STI screening is a vital component of the Pharm-PrEP clinic and helped identify 4 patients with gonorrhea/chlamydia at baseline and 1 with syphilis after initiation of PrEP. All patients were prescribed antibiotics at the screening. Los Angeles County has high rates of STI transmission; thus implementation of clinic processes allowing the CPP to screen for STIs, interpret test results, and treat patients with STIs is vital to limit spread in the community.17
Selection of PrEP Regimen
The majority of individuals in the cohort received TDF/FTC for PrEP; TAF/FTC was restricted to individuals who had documented renal dysfunction or bone loss (Table 3).

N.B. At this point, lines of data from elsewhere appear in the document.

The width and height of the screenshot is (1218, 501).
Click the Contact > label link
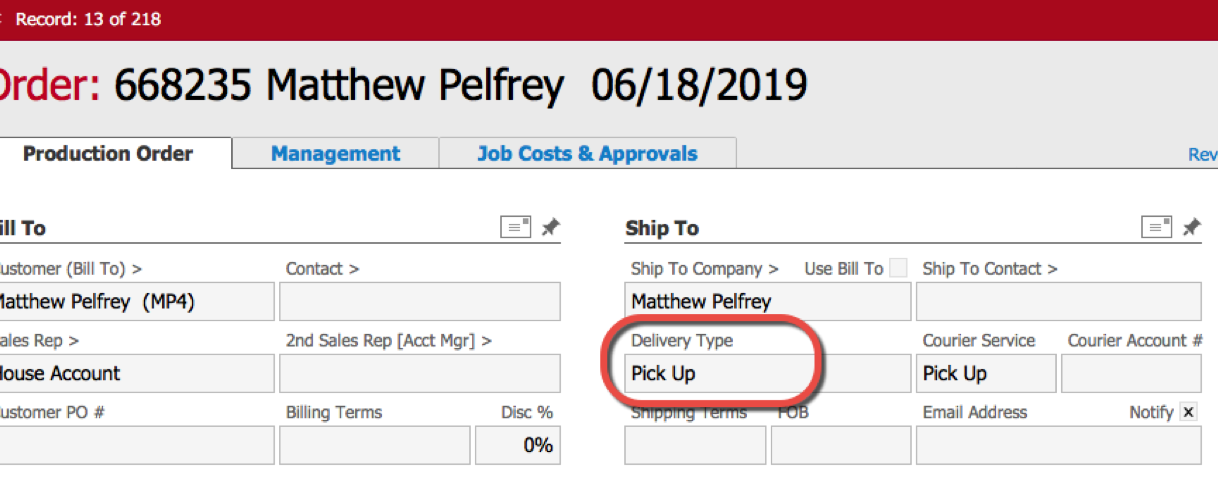click(322, 268)
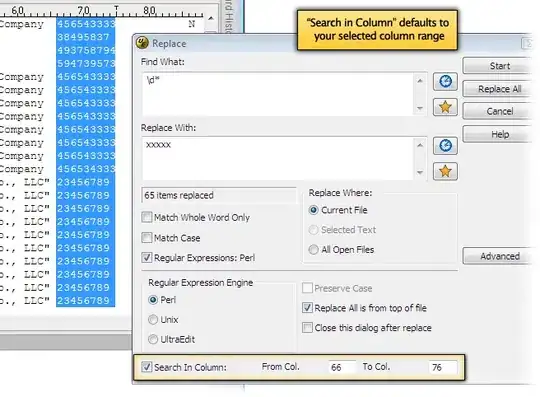540x397 pixels.
Task: Click the editor's vertical scrollbar up arrow
Action: point(211,18)
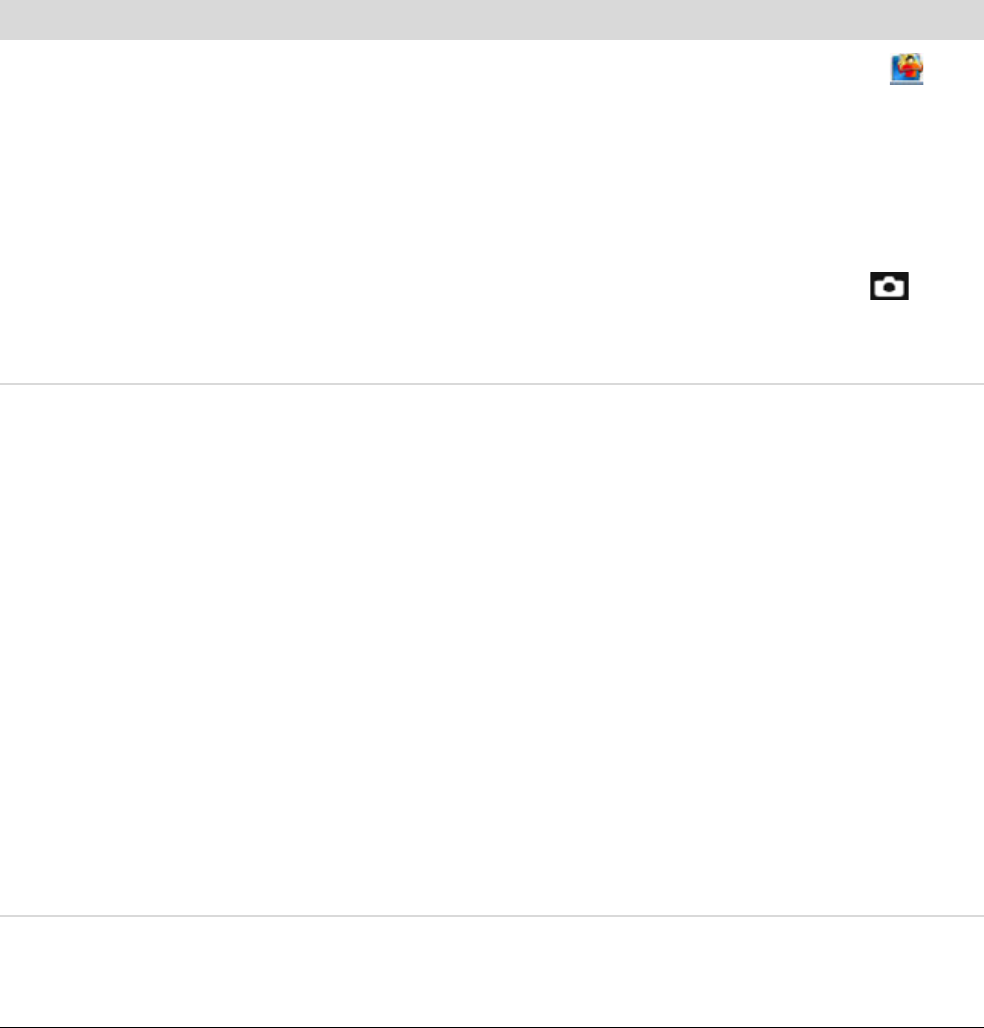Click the colorful picture thumbnail above the camera
Image resolution: width=984 pixels, height=1028 pixels.
(906, 69)
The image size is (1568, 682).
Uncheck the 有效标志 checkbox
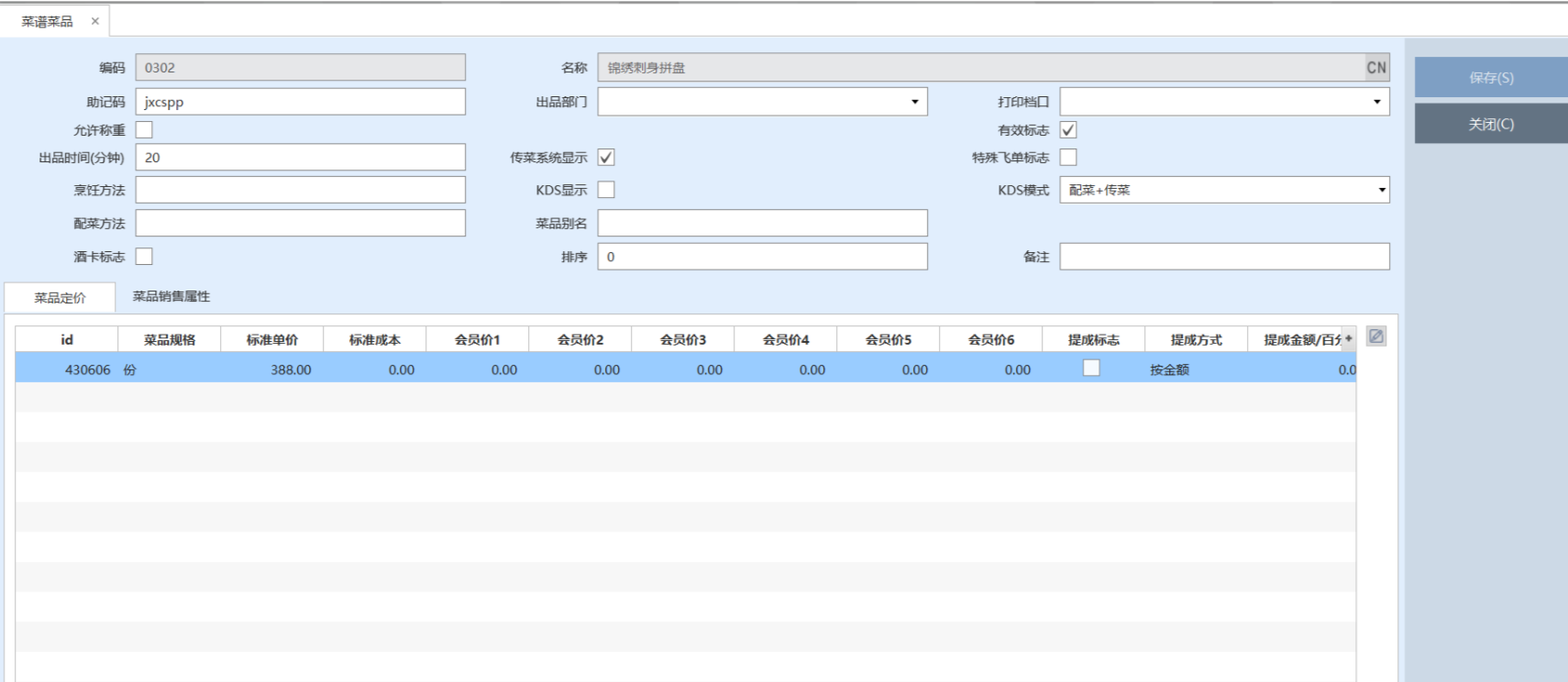click(x=1068, y=130)
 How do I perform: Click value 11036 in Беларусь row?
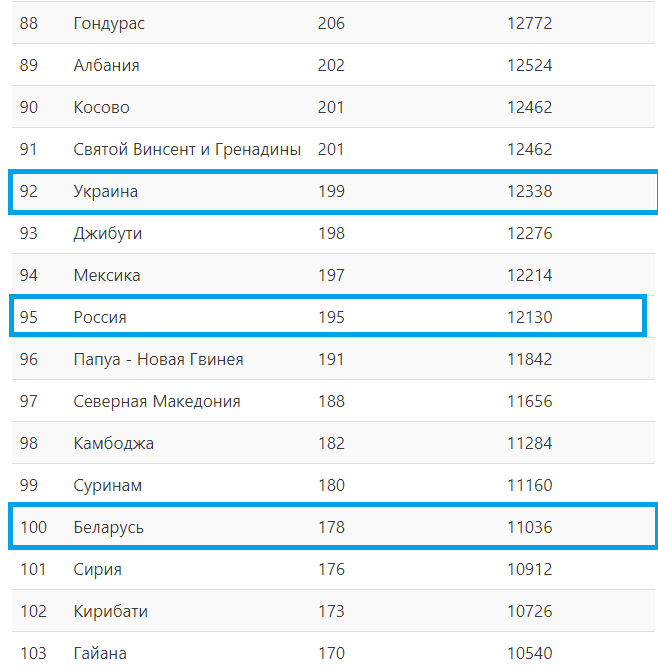(x=530, y=527)
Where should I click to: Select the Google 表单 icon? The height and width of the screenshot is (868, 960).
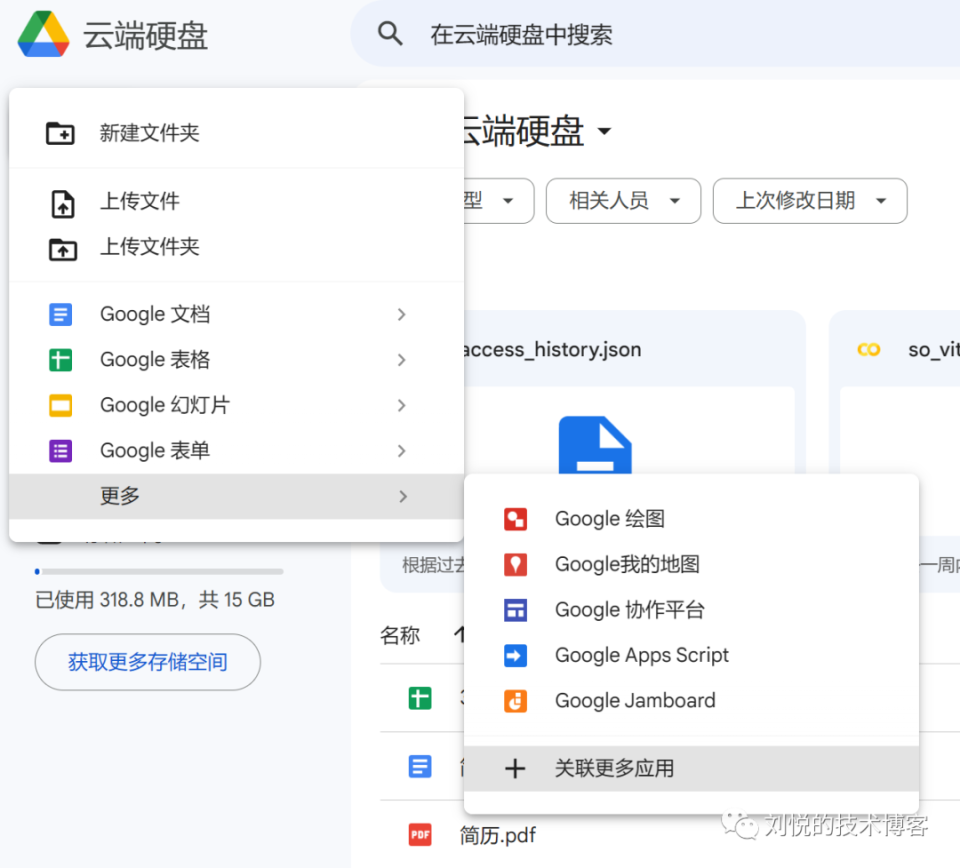(x=61, y=450)
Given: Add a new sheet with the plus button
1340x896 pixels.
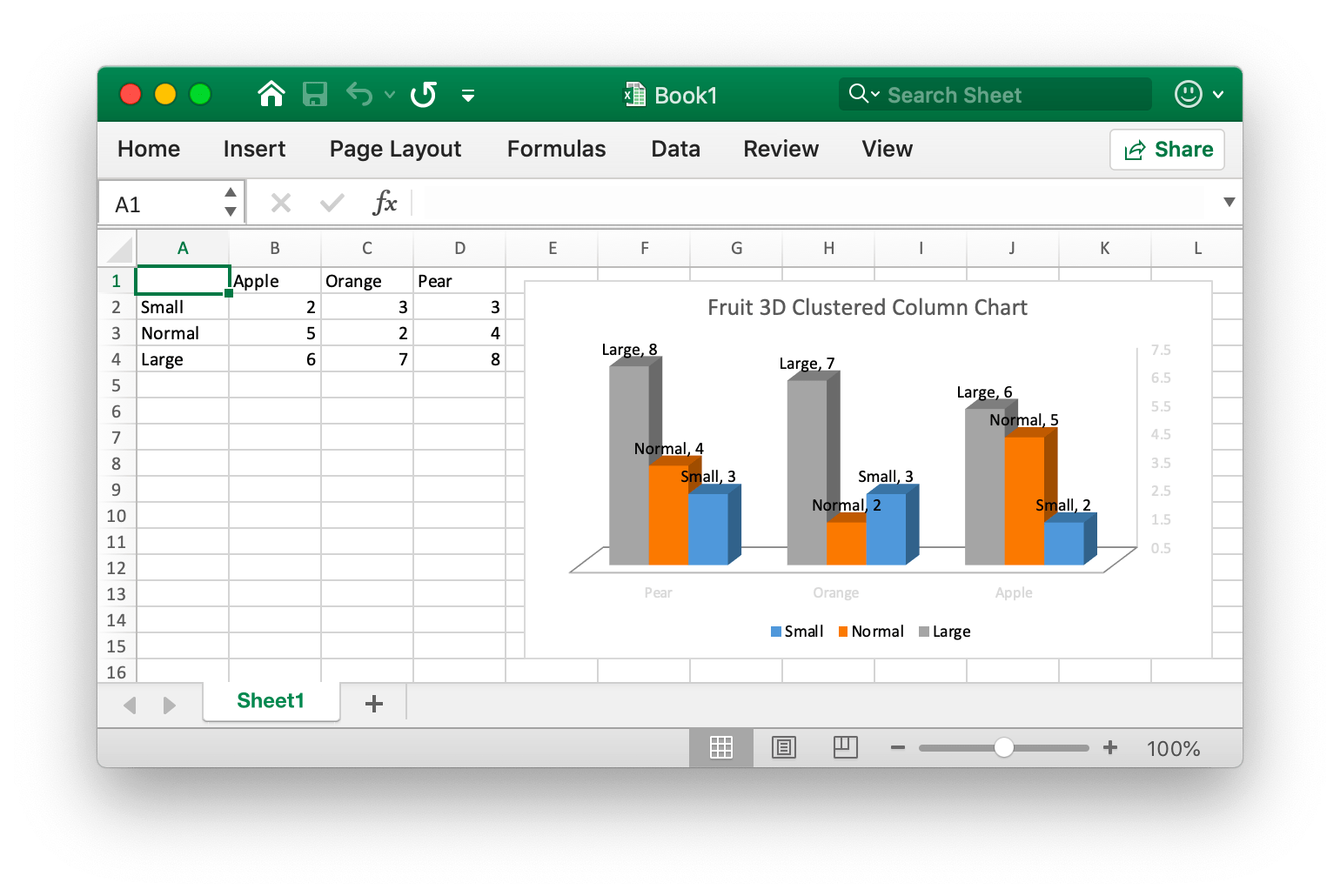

Three of 5 veterans had decreased renal function at baseline and were switched to TDF/FTC by the CPP at the initial visit, and 3 had osteopenia or other pre-existing bone pathologies. Both regimens were well tolerated, with no discontinuations of either medication due to adverse drug reactions. The median number of days dispensed during the study period was 90 days (range, 0-282 days). At baseline, the median estimation of glomerular filtration rate was 83 mL/min/1.73 m2 (range, 53-124); therefore, the majority of patients received TDF/FTC. No clinically significant adverse renal events were identified.Six DEXA scans were completed by the end of the evaluation period and 2 had abnormal results. One patient discontinued TDF/FTC and reinitiated with TAF/FTC. The other was switched to TAF/FTC 1 month after initiation.
Follow-Up Visits
The median number of visits per patient was 2. The median time between visits was in accordance with recommended follow-up intervals with 35 days between visits 1 and 2, 60 days between visits 2 and 3, and 88 days thereafter. In all, 10 veterans (20%) stopped PrEP: 4 (8%) were lost to follow-up; 3 (6%) had sustained behavior changes decreasing their HIV exposure risk; 2 (4%) were concerned about ADRs; and 1 (2%) moved out of state. Even after including those patients with a decrease in HIV exposure risk who no longer required PrEP, our 20% discontinuation rate was lower than those reported in other studies that showed a wide variation in PrEP discontinuation rates ranging from 33% to 62%.18-20
Challenges
Some challenges with the implementation of the clinic included logistic and operational barriers, such as developing clinical pathways and managing workflow to facilitate vaccinations or STI treatment for individuals using video or telehealth services, as well as encouraging referrals from PCPs. These challenges were addressed by providing periodic targeted in-service training sessions to primary care teams to increase awareness of the Pharm-PrEP clinic. Collaboration with the ID service and ED allowed implementation of a direct pathway for patients initiated on nonoccupational HIV PEP after a high-risk exposure to be evaluated for transition to HIV PrEP. This PEP-2-PrEP pathway was designed to decrease barriers to follow-up for high-risk individuals who had recently received PEP in the ED. The CPP plays an active, integral role in managing patient care in the PEP-2-PrEP pathway.
Pharmacist-Led PrEP Care
The implementation of the VAGLAHCS Pharm-PrEP clinic demonstrates how CPPs can expand access and manage HIV PrEP with high reliability. Key factors for successfully integrating CPPs as PrEP prescribers include identifying physician champions; using in-services or other training platforms to raise awareness among potential referring HCPs and stimulate referrals; and developing processes to identify high-risk veterans. Also, nontraditional modes of care, such as video or telehealth appointments, can increase access and expand the volume of patient care visits. Such modalities are useful for PrEP management when combined with a well-defined operational process for laboratory specimen collection before appointments. This system is particularly well suited to increasing access to PrEP for patients who live in rural or highly rural areas that are medically underserved or who have difficulty traveling to a clinical facility for an in-person visit.